Python one-liner: def reverseWords(s: str) -> str: return " ".join(s.split()[::-1]). That is the complete solution — 46 characters. If the interviewer requires explicit steps: words = s.split(); words.reverse(); return " ".join(words). Both are O(n) time and O(n) space.

Java split-reverse-join: public String reverseWords(String s) { String[] words = s.trim().split("\\s+"); StringBuilder sb = new StringBuilder(); for (int i = words.length - 1; i >= 0; i--) { if (sb.length() > 0) sb.append(" "); sb.append(words[i]); } return sb.toString(); }. Uses trim() + "\\s+" regex to handle all space edge cases; StringBuilder for O(n) concatenation.

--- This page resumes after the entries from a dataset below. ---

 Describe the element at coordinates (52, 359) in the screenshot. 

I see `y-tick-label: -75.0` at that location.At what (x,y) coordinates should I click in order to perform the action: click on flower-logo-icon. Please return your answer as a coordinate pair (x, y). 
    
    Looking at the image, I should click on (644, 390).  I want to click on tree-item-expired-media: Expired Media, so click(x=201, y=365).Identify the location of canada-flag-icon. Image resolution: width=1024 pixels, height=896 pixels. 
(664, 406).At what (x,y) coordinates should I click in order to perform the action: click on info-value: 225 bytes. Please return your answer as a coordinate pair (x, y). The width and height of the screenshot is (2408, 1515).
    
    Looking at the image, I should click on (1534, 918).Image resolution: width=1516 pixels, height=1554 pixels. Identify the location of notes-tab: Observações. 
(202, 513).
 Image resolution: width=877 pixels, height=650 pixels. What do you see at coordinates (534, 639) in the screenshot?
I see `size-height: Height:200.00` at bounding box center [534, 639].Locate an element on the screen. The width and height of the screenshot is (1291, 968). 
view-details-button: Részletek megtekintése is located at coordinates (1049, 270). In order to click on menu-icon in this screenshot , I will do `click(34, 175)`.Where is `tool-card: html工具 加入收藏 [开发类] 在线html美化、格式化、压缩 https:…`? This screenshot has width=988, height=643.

Java in-place (O(1) space): convert to char array; reverse entire array; scan to find word boundaries and reverse each word in-place; make a second pass to compact spaces (write non-space chars and single separators from front). This is ~30 lines in Java and is the version to use when the interviewer explicitly asks for O(1) space. Time remains O(n).

⚠️

Java: Use split("\\s+") Not split(" ")

In Java, String.split(" ") splits on a single literal space and produces empty strings wherever two or more consecutive spaces appear. Use split("\\s+") instead — the regex matches one or more whitespace characters as a single delimiter. Also call trim() first to remove leading and trailing spaces, otherwise split("\\s+") can still produce an empty string at the start if the input begins with whitespace.